* EXERCISE REQUIREMENTS
Your job with the data below: print everything from the line that holds "You are a GUI" down to the line that holds "1029x556 pixels.", ends included, exactly, and nothing else.

* AVAILABLE RECORDS
/---

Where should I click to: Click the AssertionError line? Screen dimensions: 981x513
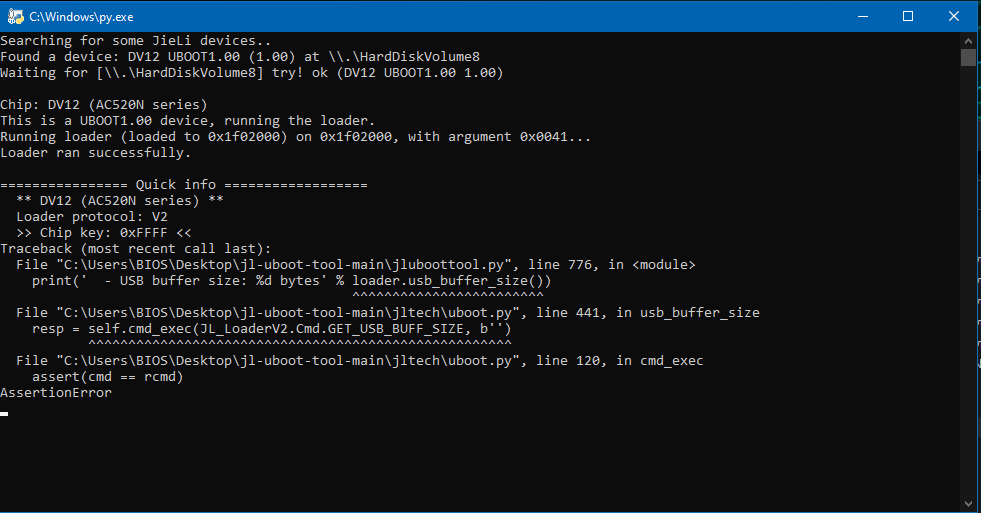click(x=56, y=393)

\---
/---

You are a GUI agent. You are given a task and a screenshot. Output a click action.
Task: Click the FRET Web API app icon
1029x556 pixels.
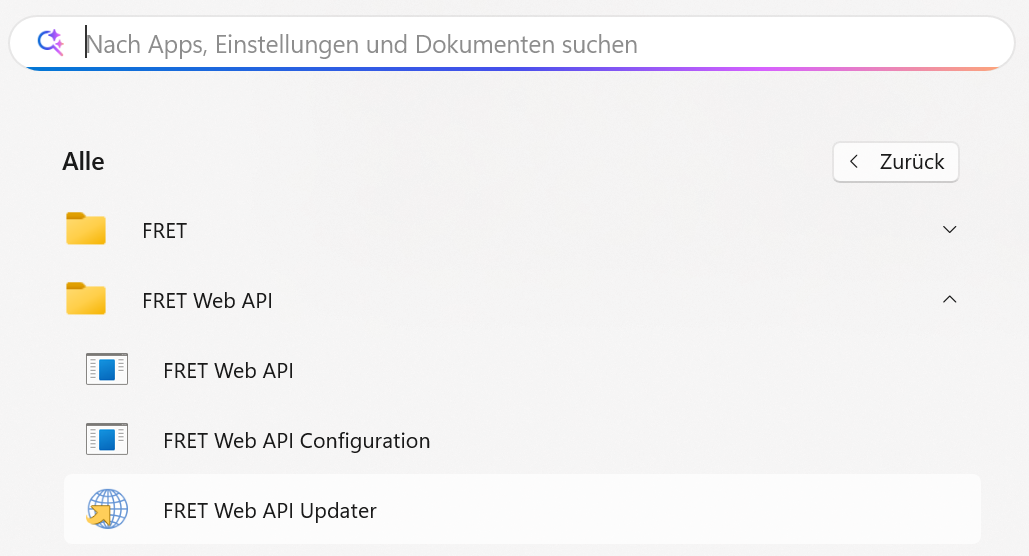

\---

* TASK RESPONSE
You are a GUI agent. You are given a task and a screenshot. Output a click action.
Task: Click the FRET Web API app icon
1029x556 pixels.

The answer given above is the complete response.